__DIRECTIONS__.
Render the data below as a numbered list, omitting blank lines and leaving out the pictures.

__LISTING__.
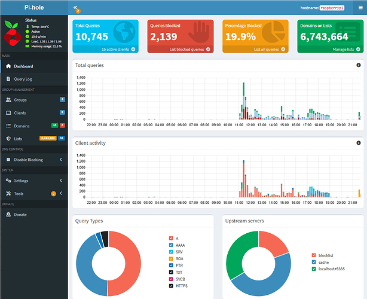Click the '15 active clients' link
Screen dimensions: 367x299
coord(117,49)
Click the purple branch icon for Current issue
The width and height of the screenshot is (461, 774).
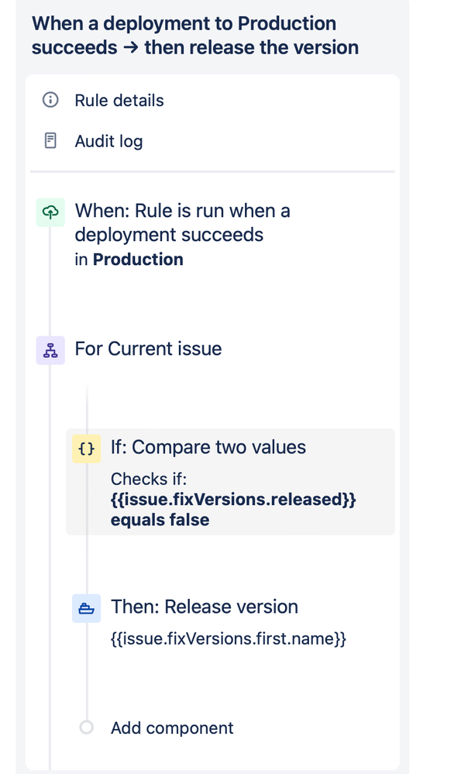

__WRITTEN RESPONSE__.
1. Click the '15 active clients' link
2. Screen dimensions: 367x299
3. coord(117,49)
4. Click the purple branch icon for Current issue
5. The width and height of the screenshot is (461, 774).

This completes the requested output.